━━━━━ TEXT ━━━━━
Science

How We Got a Bendable Airplane Wing to Work

NASA

While electric jets and flying Ubers are just around the corner, there’s one aspect of air travel technology that hasn’t changed in almost a century: airplane wings. Clunky and fuel-consuming, the airplane wing engineering problem that has plagued NASA for decades. But that might change soon.

A coalition of NASA researchers along with those from MIT and University of California Santa Cruz say they might have a solution: It’s called a “morphing wing.”

“We make the whole wing the mechanism. It’s not something we put into the wing,” says Neil Gershenfeld, director of MIT’s Center for Bits and Atoms.

Swapping out layers of metal for an arrangement of tiny, lightweight digital material pieces arranged with 3-D latticing allowed researchers to avoid the heavy, inflexible structure found in today’s hinge-based wings.

Kenneth Cheung/NASA

“This approach allows a single robotic structure to express both ‘hard’ and ‘soft’ continuum behavior based on the tunable lattice geometry,” researchers write in the journal Soft Robotics.

Because the small units can each move as their own structure, the wing can bend and twist at hundreds of individual points. Motors on the wingtips of the plane will apply the necessary pressure to bend the wings. The final surface of the wing, which will be covered with high- performing plastic “skin,” is entirely smooth for maximum aerodynamics.

Previous attempts at making wings more flexible usually involved mechanical control structures that added to the weight of the wing and made it less fuel efficient. The “morphing wing” will drastically reduce energy use, allowing planes to travel greater distances on less power, researchers say.
━━━━━ MATERIAL SHOWN ━━━━━
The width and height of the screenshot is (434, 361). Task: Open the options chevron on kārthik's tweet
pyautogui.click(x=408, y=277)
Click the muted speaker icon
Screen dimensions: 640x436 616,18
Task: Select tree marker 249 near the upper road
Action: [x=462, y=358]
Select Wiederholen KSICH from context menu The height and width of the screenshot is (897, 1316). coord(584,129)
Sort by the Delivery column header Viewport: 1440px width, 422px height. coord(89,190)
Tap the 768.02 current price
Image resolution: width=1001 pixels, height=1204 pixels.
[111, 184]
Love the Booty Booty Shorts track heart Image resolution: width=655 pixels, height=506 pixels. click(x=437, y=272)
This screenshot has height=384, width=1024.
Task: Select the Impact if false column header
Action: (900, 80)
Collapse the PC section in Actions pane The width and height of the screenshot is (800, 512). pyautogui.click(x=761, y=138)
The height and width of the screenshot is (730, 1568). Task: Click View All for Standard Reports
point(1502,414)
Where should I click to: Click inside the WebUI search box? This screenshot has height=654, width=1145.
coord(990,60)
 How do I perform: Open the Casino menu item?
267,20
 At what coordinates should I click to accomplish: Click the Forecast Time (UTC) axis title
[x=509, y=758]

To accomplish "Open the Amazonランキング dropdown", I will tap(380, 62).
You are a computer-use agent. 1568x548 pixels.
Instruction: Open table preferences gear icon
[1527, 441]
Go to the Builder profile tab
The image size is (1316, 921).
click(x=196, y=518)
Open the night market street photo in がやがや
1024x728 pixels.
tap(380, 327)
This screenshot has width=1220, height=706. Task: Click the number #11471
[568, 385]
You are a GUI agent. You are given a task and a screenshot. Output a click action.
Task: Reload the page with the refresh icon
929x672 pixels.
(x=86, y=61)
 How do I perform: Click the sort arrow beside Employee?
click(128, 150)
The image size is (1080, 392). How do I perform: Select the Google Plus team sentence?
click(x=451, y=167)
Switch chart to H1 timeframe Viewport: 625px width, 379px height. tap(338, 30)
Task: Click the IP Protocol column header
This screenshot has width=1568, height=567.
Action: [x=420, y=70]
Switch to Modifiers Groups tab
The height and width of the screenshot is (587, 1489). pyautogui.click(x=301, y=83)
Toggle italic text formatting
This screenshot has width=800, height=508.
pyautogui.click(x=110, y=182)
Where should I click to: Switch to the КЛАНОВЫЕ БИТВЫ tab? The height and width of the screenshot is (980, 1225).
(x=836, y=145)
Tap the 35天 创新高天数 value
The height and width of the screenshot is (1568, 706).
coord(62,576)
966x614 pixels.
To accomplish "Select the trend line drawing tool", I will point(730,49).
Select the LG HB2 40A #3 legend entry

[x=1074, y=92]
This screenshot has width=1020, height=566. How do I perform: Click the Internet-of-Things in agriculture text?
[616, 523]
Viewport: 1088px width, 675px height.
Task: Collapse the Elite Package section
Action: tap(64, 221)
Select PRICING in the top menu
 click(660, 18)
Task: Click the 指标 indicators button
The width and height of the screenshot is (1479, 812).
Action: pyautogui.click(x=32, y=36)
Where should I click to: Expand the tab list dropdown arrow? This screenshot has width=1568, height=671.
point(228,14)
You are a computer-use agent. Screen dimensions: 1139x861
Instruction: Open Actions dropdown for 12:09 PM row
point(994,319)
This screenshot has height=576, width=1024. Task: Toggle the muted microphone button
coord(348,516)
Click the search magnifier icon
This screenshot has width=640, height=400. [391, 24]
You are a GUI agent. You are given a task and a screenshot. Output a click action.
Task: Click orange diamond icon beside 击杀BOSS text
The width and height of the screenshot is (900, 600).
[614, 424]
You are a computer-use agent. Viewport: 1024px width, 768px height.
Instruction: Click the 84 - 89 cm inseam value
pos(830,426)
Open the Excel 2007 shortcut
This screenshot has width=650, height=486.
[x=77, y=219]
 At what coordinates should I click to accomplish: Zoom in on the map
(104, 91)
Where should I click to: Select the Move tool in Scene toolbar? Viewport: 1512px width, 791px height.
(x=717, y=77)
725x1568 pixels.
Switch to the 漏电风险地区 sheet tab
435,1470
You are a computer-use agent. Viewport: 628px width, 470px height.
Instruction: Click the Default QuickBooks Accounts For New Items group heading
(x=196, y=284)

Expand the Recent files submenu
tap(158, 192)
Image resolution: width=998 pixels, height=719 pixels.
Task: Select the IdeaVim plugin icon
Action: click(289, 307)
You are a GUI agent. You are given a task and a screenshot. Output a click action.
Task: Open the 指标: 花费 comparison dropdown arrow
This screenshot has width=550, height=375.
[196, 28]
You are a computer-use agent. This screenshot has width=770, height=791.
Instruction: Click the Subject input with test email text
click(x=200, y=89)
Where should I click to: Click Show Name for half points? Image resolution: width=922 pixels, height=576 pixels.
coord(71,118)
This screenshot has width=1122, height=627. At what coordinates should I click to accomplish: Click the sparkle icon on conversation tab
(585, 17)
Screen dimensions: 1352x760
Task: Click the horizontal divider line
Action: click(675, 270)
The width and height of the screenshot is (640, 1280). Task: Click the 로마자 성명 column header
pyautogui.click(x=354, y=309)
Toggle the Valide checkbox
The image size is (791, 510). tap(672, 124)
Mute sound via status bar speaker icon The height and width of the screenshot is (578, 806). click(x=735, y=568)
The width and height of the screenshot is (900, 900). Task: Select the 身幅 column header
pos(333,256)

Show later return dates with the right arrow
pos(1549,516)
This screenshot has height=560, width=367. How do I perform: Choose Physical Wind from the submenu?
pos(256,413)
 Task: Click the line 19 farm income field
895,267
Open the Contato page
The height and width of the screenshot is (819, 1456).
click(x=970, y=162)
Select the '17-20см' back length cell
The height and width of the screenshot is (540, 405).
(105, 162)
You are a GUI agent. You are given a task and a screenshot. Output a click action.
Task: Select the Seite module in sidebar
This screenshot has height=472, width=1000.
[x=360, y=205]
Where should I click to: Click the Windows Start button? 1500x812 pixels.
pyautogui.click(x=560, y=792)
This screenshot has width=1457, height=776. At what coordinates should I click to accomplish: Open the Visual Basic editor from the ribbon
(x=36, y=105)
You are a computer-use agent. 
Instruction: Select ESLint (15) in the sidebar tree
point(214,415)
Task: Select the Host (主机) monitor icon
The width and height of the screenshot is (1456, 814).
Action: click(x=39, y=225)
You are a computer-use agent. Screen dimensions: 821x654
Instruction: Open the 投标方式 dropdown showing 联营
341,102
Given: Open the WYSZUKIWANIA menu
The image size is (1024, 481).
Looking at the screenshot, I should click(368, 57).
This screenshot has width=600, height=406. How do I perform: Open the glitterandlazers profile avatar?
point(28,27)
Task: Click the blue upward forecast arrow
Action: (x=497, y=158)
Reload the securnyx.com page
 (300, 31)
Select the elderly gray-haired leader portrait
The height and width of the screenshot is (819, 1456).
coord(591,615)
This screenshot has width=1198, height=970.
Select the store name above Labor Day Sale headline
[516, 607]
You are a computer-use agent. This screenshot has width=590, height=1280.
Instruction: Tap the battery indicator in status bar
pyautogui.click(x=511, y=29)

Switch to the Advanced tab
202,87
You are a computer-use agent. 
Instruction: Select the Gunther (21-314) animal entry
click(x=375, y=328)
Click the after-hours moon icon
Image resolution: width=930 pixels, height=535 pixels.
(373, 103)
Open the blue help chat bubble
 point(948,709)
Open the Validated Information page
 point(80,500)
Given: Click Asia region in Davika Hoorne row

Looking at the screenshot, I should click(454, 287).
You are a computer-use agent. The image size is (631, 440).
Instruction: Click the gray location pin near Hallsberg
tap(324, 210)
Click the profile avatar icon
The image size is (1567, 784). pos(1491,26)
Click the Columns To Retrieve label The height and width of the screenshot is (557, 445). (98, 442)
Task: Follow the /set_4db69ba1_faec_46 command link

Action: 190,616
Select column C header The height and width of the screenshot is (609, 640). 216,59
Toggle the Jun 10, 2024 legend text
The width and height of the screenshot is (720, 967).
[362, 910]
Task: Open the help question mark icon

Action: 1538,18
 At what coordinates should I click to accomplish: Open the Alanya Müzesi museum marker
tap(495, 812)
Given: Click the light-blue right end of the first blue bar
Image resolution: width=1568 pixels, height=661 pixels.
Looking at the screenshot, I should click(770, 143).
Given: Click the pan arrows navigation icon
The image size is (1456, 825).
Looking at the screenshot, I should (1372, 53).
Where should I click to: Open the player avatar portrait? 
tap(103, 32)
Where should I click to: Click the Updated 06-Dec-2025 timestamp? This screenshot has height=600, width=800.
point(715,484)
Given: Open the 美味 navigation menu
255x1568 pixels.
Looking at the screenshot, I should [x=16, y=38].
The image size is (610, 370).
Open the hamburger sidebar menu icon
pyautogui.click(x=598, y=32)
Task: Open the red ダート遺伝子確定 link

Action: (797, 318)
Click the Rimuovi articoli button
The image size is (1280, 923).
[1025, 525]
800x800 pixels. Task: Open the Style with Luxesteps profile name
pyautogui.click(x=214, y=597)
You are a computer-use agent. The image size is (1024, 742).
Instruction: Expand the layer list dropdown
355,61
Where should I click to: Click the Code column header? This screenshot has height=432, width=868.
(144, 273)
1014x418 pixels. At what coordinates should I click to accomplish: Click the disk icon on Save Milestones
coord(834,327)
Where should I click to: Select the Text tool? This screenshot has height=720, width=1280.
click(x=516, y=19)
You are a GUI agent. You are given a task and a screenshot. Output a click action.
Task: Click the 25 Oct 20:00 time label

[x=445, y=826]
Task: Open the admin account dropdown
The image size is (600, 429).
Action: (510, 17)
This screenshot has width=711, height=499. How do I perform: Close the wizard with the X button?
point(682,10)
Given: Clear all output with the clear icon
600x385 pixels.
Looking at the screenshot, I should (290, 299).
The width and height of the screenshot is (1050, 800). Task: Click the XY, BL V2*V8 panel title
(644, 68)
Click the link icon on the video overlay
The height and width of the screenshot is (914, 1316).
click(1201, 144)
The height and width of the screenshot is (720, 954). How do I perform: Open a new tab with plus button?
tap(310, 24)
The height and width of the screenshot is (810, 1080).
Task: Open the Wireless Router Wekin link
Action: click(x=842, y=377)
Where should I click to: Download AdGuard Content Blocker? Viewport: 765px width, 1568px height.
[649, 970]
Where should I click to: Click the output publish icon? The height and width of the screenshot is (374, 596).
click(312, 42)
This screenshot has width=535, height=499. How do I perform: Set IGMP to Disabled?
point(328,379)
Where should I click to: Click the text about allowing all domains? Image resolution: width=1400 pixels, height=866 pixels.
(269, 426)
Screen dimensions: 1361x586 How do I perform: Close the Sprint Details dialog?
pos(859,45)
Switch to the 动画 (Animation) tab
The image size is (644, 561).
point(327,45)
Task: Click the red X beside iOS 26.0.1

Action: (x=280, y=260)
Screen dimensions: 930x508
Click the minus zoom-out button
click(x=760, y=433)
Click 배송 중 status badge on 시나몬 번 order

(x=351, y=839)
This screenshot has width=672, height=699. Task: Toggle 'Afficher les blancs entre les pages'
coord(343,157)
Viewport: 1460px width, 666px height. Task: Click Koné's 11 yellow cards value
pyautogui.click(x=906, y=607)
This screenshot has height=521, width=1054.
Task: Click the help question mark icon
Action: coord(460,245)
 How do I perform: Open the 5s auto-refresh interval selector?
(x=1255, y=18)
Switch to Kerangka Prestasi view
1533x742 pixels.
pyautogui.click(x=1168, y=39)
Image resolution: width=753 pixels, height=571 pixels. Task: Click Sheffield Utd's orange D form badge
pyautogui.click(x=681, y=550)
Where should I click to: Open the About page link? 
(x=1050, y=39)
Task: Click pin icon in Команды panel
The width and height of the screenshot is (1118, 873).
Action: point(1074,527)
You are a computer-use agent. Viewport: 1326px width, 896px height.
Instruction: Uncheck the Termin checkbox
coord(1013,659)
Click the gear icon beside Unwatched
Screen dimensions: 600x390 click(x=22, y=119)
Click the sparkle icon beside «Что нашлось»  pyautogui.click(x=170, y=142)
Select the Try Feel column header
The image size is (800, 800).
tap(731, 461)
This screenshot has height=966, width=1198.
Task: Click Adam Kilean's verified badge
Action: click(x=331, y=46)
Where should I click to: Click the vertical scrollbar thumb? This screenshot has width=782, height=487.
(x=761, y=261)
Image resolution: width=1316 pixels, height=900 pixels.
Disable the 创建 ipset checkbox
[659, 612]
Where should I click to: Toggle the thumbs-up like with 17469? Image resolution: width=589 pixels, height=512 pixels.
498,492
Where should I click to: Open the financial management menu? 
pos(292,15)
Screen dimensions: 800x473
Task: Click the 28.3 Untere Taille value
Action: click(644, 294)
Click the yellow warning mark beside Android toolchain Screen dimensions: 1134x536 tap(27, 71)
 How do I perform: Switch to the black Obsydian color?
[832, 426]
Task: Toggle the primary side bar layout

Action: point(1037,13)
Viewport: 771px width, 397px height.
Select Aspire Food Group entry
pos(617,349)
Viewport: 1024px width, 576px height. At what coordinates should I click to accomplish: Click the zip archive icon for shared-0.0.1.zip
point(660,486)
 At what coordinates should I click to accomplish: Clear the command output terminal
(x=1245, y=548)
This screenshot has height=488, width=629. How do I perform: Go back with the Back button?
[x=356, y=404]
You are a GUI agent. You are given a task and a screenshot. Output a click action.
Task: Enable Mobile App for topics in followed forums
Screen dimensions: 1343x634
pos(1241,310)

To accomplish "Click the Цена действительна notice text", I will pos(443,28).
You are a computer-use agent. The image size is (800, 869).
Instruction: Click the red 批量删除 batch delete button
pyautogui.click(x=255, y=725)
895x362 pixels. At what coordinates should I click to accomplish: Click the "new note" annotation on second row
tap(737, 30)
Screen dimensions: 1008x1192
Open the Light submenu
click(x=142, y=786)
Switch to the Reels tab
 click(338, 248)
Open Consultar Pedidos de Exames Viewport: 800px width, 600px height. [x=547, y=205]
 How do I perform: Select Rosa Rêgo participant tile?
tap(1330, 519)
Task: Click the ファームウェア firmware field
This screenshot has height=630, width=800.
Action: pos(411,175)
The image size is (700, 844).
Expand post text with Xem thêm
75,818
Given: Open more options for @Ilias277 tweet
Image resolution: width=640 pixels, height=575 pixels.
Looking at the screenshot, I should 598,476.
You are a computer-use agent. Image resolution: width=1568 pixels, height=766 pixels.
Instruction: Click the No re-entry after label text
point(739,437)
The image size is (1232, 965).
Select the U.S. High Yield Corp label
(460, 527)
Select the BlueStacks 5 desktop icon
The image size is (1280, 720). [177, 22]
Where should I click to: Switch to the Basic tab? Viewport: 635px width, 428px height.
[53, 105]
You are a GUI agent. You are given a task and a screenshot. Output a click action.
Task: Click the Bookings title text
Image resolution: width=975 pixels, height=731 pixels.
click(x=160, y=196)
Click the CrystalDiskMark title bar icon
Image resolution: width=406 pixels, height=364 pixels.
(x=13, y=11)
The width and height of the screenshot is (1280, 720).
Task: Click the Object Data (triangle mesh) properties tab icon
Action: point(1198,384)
━━━━━
** TRY IT **
Write the next few paragraphs of the article about the bendable airplane wing, beginning after its final sentence.

** ANSWER FOR THE TASK **
While the technology is still in development, one of its more immediate applications could be creating “super-efficient long-range drones” that could deliver medicine to remote areas, Gershenfeld says.

When Will It Be Implemented?

“We think that it’s plausible for aspects of the technology to be in use for smaller applications in 5-10 years,” NASA researcher Kenneth Cheung tells Inverse. “For passenger aircraft, it typically takes at least 30 years for a completely new system architecture, like this, to be integrated into the commercial passenger market.”

The LEGO-like pieces were arranged by hand, but the team has developed prototypes of miniature robots that could crawl along or inside the structure to easily build and repair the “morphing wings.” Eventually, the material could be used for the entire frame of the plane — and even applied to other structures, like bridges and robotic joints.

“The idea that you could continuously deform a wing shape to do pure lift and roll has been a holy grail in the field, for both efficiency and agility,” says Gershenfeld.